The other day as I was driving back home alone from returning the movie "You Can Count On Me" (which I would not have enjoyed had the kids been present, watching the movie I mean) to the Library, I chose the scenic route through the rural hills surrounding our house. It was unusually easy for me to pray some of our Orthodox prayers and the thought occurred to me to ask to be caught up in a heavenly experience (Father Stephen has shared the Orthodox perspective on that lately). Two answers came back. One as a semi came into view - You'd have to be hit by this truck to really get rid of your distractions, and it's not time for that yet as the kids need you. I've had a few miraculous collision avoidances that make me think my kids need me instead of growing up like the brother and sister did in the above movie which starts with their parents getting killed by an oncoming semi. One was when I was on my way to work early one rainy morning. I was in the fast lane of the interstate when I saw an oncoming van cross the median bearing down on me in my lane. The driver had a resigned look on his face.

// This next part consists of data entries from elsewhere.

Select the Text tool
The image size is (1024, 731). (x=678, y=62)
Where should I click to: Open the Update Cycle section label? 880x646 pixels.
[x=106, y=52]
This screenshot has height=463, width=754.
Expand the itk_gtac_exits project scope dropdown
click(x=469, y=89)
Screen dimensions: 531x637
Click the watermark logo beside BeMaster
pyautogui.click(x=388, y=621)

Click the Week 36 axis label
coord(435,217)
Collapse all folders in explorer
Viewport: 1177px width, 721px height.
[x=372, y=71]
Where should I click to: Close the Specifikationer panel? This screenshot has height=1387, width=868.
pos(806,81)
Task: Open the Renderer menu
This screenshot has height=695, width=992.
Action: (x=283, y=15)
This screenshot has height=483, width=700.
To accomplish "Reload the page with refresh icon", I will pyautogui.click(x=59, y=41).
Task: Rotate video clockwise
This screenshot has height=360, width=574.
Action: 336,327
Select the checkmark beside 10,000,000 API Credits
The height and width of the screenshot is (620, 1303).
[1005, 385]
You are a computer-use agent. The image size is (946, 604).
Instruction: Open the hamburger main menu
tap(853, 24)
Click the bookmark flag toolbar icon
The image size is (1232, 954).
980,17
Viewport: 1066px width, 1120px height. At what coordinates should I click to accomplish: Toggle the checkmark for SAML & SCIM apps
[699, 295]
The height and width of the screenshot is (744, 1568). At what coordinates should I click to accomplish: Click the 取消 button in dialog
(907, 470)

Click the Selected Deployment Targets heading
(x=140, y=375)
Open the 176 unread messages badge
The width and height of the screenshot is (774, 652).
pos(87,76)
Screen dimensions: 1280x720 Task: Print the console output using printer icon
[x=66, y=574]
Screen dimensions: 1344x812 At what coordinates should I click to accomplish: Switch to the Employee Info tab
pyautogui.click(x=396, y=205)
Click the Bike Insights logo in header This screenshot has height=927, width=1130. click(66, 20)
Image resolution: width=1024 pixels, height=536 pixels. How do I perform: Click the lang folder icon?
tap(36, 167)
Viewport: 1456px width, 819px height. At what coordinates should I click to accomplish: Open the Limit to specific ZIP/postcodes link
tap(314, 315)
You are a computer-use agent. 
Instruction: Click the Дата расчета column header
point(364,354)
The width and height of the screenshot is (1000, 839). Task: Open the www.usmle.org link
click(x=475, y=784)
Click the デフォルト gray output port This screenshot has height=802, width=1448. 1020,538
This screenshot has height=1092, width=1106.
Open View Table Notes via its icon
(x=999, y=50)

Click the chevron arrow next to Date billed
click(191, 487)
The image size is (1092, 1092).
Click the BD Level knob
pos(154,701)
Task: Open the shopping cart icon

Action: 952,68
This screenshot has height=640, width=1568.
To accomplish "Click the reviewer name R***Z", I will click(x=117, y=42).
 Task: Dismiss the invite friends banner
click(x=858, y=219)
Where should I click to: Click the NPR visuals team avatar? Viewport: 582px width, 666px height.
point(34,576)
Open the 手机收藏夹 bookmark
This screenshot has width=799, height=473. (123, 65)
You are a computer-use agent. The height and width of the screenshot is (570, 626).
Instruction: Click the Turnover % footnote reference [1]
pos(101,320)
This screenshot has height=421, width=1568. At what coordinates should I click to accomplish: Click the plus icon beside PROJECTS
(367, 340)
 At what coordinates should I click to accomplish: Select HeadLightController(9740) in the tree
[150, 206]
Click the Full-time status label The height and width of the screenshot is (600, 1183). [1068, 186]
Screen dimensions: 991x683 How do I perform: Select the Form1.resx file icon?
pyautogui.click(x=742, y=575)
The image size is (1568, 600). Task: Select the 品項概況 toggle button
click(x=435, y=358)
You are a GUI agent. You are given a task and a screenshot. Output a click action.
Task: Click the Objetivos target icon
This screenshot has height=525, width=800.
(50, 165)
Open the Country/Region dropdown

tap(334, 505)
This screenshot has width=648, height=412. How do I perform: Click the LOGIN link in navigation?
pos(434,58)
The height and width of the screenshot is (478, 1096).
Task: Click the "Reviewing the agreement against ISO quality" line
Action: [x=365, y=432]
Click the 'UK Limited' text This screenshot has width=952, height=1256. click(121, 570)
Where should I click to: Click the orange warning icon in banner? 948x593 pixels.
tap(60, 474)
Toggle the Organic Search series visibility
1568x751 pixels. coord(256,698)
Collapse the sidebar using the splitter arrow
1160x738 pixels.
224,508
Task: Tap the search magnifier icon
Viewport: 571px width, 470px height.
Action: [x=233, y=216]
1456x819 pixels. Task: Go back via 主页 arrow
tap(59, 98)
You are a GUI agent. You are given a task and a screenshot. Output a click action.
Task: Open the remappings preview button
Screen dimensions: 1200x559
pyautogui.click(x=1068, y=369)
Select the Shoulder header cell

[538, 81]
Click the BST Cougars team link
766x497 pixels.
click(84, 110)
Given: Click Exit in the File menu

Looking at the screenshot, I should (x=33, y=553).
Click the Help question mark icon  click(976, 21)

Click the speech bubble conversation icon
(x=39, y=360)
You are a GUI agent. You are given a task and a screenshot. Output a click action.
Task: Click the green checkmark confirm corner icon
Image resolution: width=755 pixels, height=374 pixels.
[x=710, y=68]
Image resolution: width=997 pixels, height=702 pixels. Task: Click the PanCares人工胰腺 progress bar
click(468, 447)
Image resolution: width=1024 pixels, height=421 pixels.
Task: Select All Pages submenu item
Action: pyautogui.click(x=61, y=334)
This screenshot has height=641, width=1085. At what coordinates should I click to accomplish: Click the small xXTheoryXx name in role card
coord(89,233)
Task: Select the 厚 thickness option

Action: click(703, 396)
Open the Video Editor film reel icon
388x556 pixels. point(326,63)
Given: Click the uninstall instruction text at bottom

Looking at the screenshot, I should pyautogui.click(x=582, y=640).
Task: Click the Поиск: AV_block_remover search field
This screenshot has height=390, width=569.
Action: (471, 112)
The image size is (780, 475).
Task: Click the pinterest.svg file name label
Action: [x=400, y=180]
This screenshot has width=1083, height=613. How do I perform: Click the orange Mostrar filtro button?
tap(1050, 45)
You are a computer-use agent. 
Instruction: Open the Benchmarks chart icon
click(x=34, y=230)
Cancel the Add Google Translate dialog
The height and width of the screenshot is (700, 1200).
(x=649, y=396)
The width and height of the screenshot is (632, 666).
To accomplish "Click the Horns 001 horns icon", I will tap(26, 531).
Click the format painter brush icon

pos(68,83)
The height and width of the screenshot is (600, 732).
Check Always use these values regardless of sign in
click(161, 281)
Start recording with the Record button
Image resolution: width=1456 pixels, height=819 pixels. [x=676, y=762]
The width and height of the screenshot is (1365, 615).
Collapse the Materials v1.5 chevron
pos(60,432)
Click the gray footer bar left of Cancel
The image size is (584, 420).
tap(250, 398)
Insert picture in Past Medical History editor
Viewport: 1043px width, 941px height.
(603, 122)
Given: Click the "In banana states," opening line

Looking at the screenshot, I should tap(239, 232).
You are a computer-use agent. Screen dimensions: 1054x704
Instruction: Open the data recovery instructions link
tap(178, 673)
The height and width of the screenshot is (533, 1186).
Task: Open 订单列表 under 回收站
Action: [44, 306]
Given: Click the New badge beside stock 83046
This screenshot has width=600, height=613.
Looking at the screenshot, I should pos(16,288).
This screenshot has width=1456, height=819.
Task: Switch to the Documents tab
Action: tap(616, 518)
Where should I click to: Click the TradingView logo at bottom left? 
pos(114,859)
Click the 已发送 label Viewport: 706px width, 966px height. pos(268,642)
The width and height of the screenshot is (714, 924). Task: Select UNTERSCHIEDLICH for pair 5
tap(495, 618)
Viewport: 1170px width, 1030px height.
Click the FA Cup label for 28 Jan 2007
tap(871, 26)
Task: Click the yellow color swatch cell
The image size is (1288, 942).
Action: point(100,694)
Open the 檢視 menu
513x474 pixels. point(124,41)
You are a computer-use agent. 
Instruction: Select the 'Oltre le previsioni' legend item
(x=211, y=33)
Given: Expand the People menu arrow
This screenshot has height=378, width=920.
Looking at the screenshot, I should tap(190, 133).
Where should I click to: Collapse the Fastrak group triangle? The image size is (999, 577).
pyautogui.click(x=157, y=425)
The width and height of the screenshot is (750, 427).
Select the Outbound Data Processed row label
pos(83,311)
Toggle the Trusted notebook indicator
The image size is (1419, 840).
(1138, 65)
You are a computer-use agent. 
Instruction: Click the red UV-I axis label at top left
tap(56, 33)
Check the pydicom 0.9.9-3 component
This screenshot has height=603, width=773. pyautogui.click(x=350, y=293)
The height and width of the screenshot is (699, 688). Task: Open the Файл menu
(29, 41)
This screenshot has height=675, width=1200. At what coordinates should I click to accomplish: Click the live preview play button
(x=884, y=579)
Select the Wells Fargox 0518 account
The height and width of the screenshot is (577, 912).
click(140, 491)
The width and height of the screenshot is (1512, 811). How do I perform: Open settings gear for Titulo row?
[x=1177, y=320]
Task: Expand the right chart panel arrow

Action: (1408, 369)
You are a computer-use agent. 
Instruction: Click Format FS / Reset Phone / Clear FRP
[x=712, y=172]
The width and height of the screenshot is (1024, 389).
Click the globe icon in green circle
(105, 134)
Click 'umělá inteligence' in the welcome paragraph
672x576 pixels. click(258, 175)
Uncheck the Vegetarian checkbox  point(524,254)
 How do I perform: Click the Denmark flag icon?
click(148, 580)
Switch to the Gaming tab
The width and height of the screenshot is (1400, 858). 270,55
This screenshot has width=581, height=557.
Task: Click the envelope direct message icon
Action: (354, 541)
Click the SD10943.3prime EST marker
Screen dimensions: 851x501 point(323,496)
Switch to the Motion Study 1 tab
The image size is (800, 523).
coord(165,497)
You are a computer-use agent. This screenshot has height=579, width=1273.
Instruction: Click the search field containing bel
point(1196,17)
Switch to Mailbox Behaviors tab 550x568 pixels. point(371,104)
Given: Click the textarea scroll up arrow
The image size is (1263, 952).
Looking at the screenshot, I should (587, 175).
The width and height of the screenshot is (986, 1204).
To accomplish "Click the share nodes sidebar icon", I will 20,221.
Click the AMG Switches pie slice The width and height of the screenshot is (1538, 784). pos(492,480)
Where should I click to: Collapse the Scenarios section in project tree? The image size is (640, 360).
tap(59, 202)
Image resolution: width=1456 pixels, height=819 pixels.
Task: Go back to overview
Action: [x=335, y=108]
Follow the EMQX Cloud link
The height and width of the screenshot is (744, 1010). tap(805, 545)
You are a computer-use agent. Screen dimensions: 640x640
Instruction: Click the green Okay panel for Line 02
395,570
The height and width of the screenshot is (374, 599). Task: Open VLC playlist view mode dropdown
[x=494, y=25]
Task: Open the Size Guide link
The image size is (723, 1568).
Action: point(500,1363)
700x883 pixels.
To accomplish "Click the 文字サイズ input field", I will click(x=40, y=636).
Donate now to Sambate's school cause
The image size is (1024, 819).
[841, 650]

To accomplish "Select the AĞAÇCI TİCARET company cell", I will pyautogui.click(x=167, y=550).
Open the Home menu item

Before I could look over my shoulder to see if I could escape the inevitable, I saw an arm with a white sleeve that drooped at the wrist come over from the passenger seat and grab the steering wheel, pulling the van back on the median. I believe it was an angel.
Back to why I wasn't caught up in the third heaven. The second answer was that I am not pure enough yet. (Don't read further if you want Ostrov to be a surprise) Father Anatoly spent 30 years shoveling coal in repentance. That is what we have to do. My coal pile is cleaning toilets. If a toilet can get clean, maybe my heart can too. But it is in a habitually clean toilet that cleanliness is found. We are our habits and it takes a really long time to have a consistently good and artistically done habit. I'm still too impulsive in my communion with God. I may have nice peak times of prayer, but they are too few and far between. Lord have mercy on me, a sinner, now and ever and unto ages of ages, amen.
Oh, and the other thing that happened on that drive home from the Library. As I got close to home I was going up a hill that was significantly high enough to block the view on the other side of it so that it seemed that my next stop was the beautifully blue, cloud studded sky, I was thinking how nice that would be, when instead of hitting the sky as I reached the peak, there was more road. Endless it seems.